角が一つないまな板を手に、諸伏が「えっ」と目を丸くする。まな板は包丁で切れないからこそまな板なのだが、そこを切ってしまうとはさすがゾルディックである。
ナマエが自分で料理をすることも増え、常備菜を置いていくことも減ったわけだが、たまにこうして予想だにしないミスを起こすのが心配な諸伏だった。

(まあ足の上に包丁落としても怪我一つしないんだろうけど……)

興味津々なナマエに見守られながら、諸伏はキッチンの掃除を続ける。
今までならテレビを見たり寝転んだりしてのんびり過ごしていた彼女も、できることを増やしたいという言葉通り、最近は家事を覚えようと一生懸命なようだ。

「こういう水垢にはクエン酸、石鹸汚れには重曹な」
「クエン酸、重曹」
「最終手段はメラミンスポンジだけど、研磨効果が高くて細かい傷がつくから、シンクが曇りやすくなる」
「メラミンスポンジ」

諸伏は真顔で頷きながら繰り返すナマエを見て、その素直さに思わずニヤつきそうになるのを我慢した。

こうして見ているといつもと変わらないように思える彼女だが、少し前に降谷から報告があったので、彼が喫茶店をやめて組織の摘発に備えていることは知っているはずだ。
降谷の「彼女は手を出さない」という言葉が正しいなら、ナマエは彼の無事と成功を信じて大人しく待っているということになるが。

(本当かなー。そんなタマじゃない気がするんだけど)

ナマエがこっそり介入しないよう見張るのも諸伏の務めだ。
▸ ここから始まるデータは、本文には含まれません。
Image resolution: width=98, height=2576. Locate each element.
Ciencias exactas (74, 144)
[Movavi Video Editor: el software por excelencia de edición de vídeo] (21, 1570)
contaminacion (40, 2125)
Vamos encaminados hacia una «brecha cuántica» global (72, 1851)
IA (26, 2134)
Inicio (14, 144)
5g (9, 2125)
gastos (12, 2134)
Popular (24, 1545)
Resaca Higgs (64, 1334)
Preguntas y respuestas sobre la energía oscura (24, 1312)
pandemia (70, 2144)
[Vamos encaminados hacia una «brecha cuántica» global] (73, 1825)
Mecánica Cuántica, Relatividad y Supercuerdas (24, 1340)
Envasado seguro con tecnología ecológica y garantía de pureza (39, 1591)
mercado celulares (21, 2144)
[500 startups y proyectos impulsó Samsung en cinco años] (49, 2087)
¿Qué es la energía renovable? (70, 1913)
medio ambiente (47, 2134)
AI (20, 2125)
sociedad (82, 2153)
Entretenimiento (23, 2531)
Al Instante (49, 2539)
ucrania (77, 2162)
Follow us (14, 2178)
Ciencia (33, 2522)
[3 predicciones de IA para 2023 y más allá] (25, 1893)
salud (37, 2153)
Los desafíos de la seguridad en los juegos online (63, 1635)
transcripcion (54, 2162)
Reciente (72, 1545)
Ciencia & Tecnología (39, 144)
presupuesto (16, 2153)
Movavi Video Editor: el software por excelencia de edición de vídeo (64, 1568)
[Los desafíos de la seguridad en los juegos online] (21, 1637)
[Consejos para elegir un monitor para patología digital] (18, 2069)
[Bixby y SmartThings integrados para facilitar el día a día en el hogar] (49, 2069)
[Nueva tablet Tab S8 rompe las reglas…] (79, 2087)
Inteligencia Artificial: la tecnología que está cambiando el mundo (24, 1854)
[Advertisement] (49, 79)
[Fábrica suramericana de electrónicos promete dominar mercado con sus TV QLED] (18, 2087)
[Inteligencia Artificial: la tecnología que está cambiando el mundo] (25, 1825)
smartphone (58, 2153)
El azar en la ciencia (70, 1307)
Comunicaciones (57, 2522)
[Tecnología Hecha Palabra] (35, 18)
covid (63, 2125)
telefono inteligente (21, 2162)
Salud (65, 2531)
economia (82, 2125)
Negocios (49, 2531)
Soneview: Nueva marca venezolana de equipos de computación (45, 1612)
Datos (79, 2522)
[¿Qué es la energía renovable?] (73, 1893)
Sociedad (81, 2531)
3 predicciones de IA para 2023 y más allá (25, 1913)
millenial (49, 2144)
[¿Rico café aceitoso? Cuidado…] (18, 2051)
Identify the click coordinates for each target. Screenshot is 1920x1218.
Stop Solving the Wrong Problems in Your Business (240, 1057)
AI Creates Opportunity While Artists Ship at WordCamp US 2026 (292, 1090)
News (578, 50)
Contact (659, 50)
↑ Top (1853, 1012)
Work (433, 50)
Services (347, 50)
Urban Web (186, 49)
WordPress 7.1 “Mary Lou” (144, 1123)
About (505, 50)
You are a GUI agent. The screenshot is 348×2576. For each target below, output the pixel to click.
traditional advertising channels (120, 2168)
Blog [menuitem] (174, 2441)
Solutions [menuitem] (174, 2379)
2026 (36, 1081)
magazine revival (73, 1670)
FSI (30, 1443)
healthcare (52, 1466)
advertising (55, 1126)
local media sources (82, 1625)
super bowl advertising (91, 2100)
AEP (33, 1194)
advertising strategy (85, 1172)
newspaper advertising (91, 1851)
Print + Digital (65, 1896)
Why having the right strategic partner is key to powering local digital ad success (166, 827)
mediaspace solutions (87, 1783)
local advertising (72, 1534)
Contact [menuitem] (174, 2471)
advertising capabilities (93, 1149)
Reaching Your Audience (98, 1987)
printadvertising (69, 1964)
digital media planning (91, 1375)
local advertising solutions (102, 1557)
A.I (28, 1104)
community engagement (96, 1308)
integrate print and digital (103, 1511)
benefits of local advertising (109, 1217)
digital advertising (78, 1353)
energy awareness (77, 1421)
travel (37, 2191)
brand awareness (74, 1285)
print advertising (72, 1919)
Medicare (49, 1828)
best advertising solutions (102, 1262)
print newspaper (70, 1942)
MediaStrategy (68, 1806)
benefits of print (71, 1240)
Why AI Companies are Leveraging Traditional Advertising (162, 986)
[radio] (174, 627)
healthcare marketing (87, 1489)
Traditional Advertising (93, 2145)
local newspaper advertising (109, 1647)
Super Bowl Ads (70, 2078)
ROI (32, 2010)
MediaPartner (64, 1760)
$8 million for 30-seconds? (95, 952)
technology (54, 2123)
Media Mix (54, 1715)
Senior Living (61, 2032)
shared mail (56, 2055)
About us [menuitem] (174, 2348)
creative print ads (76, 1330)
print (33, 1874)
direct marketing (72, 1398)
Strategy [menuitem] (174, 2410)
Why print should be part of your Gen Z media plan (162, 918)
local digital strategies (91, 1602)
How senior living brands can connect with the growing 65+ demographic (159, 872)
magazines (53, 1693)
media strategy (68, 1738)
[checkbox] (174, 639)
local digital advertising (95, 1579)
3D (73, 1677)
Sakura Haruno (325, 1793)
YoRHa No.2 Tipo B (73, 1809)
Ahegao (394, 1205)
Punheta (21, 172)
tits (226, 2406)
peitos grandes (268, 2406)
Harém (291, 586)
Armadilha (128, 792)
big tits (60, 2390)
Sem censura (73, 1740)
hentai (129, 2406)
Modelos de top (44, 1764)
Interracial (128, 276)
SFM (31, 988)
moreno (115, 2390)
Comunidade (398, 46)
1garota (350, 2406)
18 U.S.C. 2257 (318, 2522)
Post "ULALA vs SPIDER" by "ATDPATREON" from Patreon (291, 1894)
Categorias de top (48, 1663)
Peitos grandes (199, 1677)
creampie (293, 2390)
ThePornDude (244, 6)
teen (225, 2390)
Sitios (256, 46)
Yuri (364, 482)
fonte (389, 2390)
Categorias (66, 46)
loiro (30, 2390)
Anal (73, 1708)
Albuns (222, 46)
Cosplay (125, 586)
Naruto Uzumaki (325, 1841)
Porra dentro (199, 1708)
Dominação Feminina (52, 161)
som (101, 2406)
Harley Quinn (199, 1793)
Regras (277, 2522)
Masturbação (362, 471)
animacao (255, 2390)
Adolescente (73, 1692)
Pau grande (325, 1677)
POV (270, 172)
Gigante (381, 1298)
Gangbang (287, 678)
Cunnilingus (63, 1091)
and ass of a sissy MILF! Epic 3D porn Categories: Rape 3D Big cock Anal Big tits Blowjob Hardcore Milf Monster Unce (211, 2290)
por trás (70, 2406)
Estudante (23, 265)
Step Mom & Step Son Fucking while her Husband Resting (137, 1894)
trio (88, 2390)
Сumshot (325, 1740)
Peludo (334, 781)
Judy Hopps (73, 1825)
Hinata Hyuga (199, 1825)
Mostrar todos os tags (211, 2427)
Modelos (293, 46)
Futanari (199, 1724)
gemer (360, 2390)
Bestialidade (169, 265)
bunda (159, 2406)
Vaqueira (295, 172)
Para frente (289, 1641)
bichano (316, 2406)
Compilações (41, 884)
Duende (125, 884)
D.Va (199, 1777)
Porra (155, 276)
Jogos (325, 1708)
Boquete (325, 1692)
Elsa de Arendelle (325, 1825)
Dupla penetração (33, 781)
引き続き定期的に顔を出しては目を光らせるつもりではいる。
しかし彼女が本気を出せば、自分なんてあっさり欺かれてしまうだろうとも思っていた。

「ナマエ」
「ん?」
「最近何か変わったことは?」

んー、と目線を上に向けたナマエが、思い至ったのか見る見るうちに頬を紅潮させる。
ふいっと顔を逸らしながら手で隠して、ナマエは「特に、何も」と呟くように答えた。

(あれっ?)

想像していた反応と違う。不満げな表情でも見せるかと思ったのだが、もしかして降谷と何か進展でもしたのだろうか。
だから上手く言いくるめられたということなら、「彼女は手を出さない」というのもあり得ない話ではないのかもしれない。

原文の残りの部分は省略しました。